The Risk of Shipping AI-Built Apps With Unresolved Dependency Vulnerabilities
Why zero known vulnerabilities matters for AI-built SaaS, and a safe npm audit workflow using overrides instead of npm audit fix --force.
AI has made it much faster to build apps, websites, SaaS products, admin tools, and internal systems. Faster development also means teams can ship insecure dependencies just as fast — often without realising it.
This post is for non-technical founders shipping with AI tools, new developers relying on AI-generated code, SaaS teams handling customer data, agencies moving quickly, and internal teams building dashboards, portals, and automation. One small habit prevents most of the avoidable risk:
npm audit
npm audit inspects your installed packages — direct and transitive — and reports known vulnerabilities in the dependency tree. That second part matters: most of your code is not code you wrote or code the AI generated. It is code pulled in by frameworks and libraries.
What happened in our case
We ran npm audit and it reported dependency vulnerabilities. npm audit fix cleared most of them automatically. One moderate finding remained:
postcss < 8.5.10
Severity: moderate
PostCSS has XSS via Unescaped </style> in its CSS Stringify Output
The vulnerable copy was not our top-level postcss. It was nested under next. Confirming that took one command:
npm ls postcss next
next was pulling in its own older PostCSS.
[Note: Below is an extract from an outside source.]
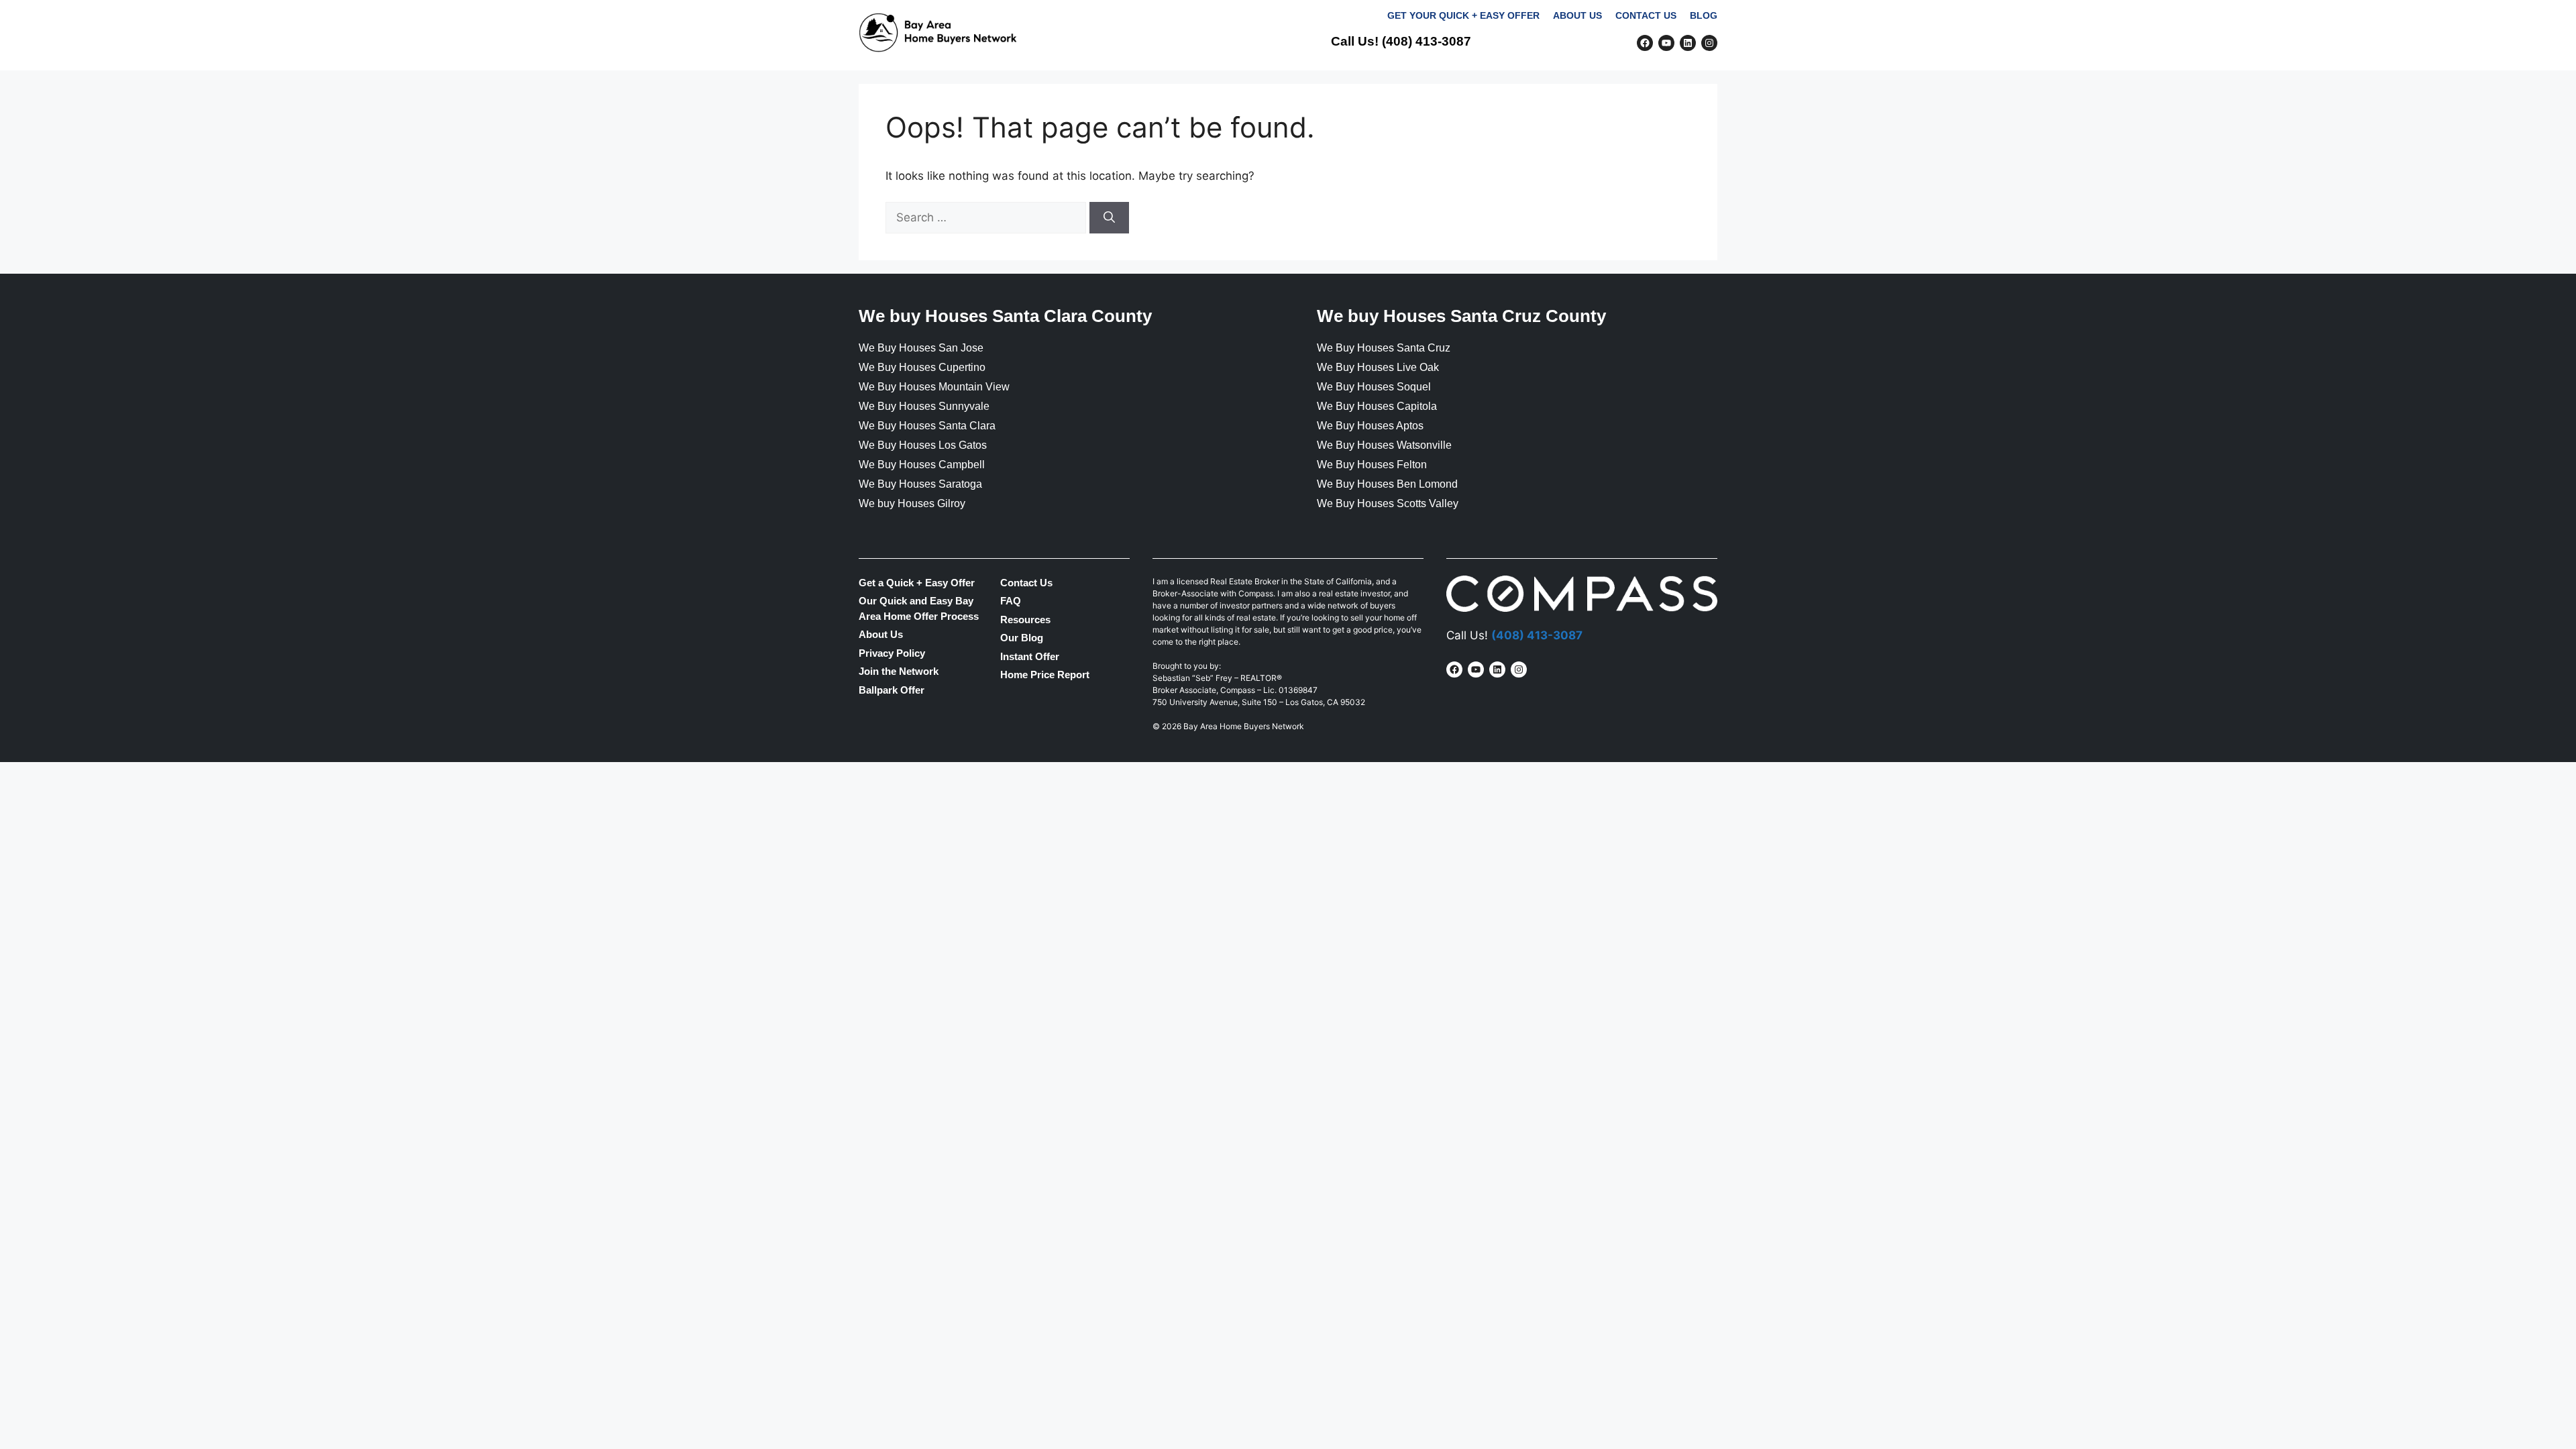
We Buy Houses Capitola (1377, 406)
Why we did not use npm audit fix --force
npm suggested:
npm audit fix --force
The output showed the cost:
Will install next@9.3.3, which is a breaking change
That is a downgrade of a major framework across the entire app. It would clear the warning and break production. --force should be treated as a last resort, not a fix.
What we did instead
We used a targeted dependency override. In package.json:
"overrides": {
"postcss": "8.5.16"
}
Then reinstalled and verified:
npm install
npm ls postcss next
npm audit --audit-level=moderate
npm run lint
npm run build
npm run typecheck
Result:
found 0 vulnerabilities
The overrides field forces every path in the tree — including nested copies inside frameworks — to resolve to the safe version, without touching the framework's major version.
A safe workflow
Do not ignore npm audit. Do not blindly --force it either. A repeatable sequence:
npm auditnpm audit fixfor the automatic fixesnpm ls <vulnerable-package>to find where the bad copy lives- Decide: upgrade direct dependency, upgrade the framework, add an
overridesentry, or document and monitor if no safe fix exists yet - Verify with
npm run lint,npm run build,npm run typecheck, and your tests
Why this matters more for AI-built products
AI generates working code quickly. It does not guarantee the dependency tree is secure. Generated apps commonly:
- pin outdated packages
- install libraries the app never needs
- pull in vulnerable transitive dependencies
- pass local testing while still exposing real risk
- handle user data without any dependency hygiene at all
If your app touches logins, payments, uploads, student data, customer records, messages, or business workflows, dependency security is part of the product — not a nice-to-have.
Team policy
Make this part of the release path, not a one-off before launch:
- Run
npm auditon every PR - Never ship with unresolved high or critical vulnerabilities
- Investigate moderate findings that touch user input, rendering, auth, network, files, or server-side code
- Prefer
overridesover--forcewhen a nested dependency is the problem - Commit
package.jsonandpackage-lock.jsontogether - Re-run lint, build, typecheck, and important user flows after any dependency change
See the npm overrides documentation and the GitHub Advisory Database for the underlying data most scanners use.
Bottom line
npm audit is not just a developer command. It is a basic product safety check. In AI-assisted development, where the speed of building can easily hide the risk of insecure dependencies, that check is more important, not less.
Use AI to build faster. Use audit, lint, typecheck, and build to ship responsibly.